I'd say most of the one-shots my main group does have been horror of various kinds, and some short campaigns too, and I've seen very wildly different success levels. Like, I've seen players strongly bought in, but a boring adventure which billed itself as horror but was both not very engaging, and a kind of trite, old-fashioned horror that just wasn't scary (and I kind of doubt was even scary when it was written in the 1980s). Equally I've seen players who weren't bought in at all, just joking around, gradually brought into a state of pretty real horror by the sheer persuasiveness of the adventure and DM (with Mothership's Bloom for example).
I think one important think for the DMs is, you've got to be ready to keep rolling when some horror element fails. Not everything will land every time, and you can't get caught up trying to make an element land when it hasn't. This is true in horror movies and novels too - sometimes Thomas Ligotti just writes a scene that's so gothic it's more funny than disturbing, sometimes the FX in a movie are unconvincing or the editing ruins a potentially a good bit of horror, and so on. But you've got more, so keep going. I saw a Mothership adventure a few months ago nearly derail because the "climactic" horror (or what the DM thought was that) just absolutely didn't land. The players shot it immediately from max range (like 30ft in that case), not even considering engaging with it, and didn't find it very compelling. But the DM did finally get over it and got us back on track and we had a good horror ending and so on.
One other thing actually connected to the same incident is "Don't be a show-off, and don't think you're smarter than the players". The adventure we were running, the person who had written it (not any of us, it was pre-written adventure) had decided they were so, so clever because they'd named the an NPC "Ghost" in Gaelic as their surname (and their full name came up a number of times), and presumably assumed - completely and obviously incorrectly - that the sort of huge detail-oriented nerds who play RPGs would never figure such a thing out, because that would give the game away massively, and make a "maybe" into a "definitely". Obviously we immediately did realize this (specifically, I blurted out "Wait doesn't that mean "evil spirit" in Gaelic or something?" - technically out of character but my PC's surname was Murphy so... and once the cat is out of the bag...).
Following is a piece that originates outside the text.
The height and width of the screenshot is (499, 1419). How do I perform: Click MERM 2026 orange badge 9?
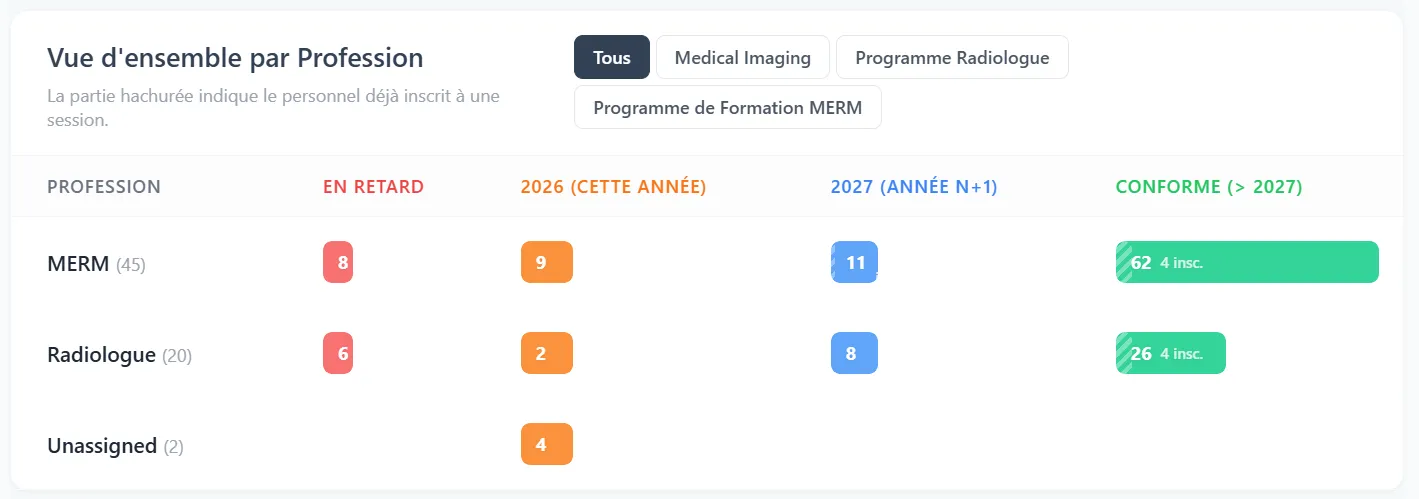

And this is a really common issue - over and over I've seen horror adventures undermined (often only a little but still) by writers dropping unnecessary flourishes like this. Like keep those hints and your ego in check, mate. Drop hints only when you mean to drop hints and it furthers the tone - don't try and show off, don't try and be like "OMG I GOT THIS PAST U" or "THEY WILL NEVER KNOW THIS ONE!". They will know that one. You're talking about people who are often obsessed with trivia and detail and words and etymology and often took odd languages at school/uni!
(This particular adventure also has the issue now that a movie is coming out with that name - the Gaelic word for ghost - as the title, so it's about to become even more obvious.)
Also, if you're writing and selling an adventure and you do put stuff like this - at least call it out to the DM so he change the name if he thinks the players will spot it! The DM didn't know about this little landmine, so he was vexed when we found it.
Don’t take away their ability to do things, make it so their ability to do things is the reason they aren’t already dead.
Yup. This is one thing some Mothership adventures do pretty well - they allow for the fact that the PCs likely have some pretty big guns, probably at least 1-2 combat-capable people in a party of 4, and that a lot of PCs will actually be quite skilled and good at their jobs - but that's the baseline, and the adventure is written on that assumption, so that just keeps your heads above water (in some cases literally!).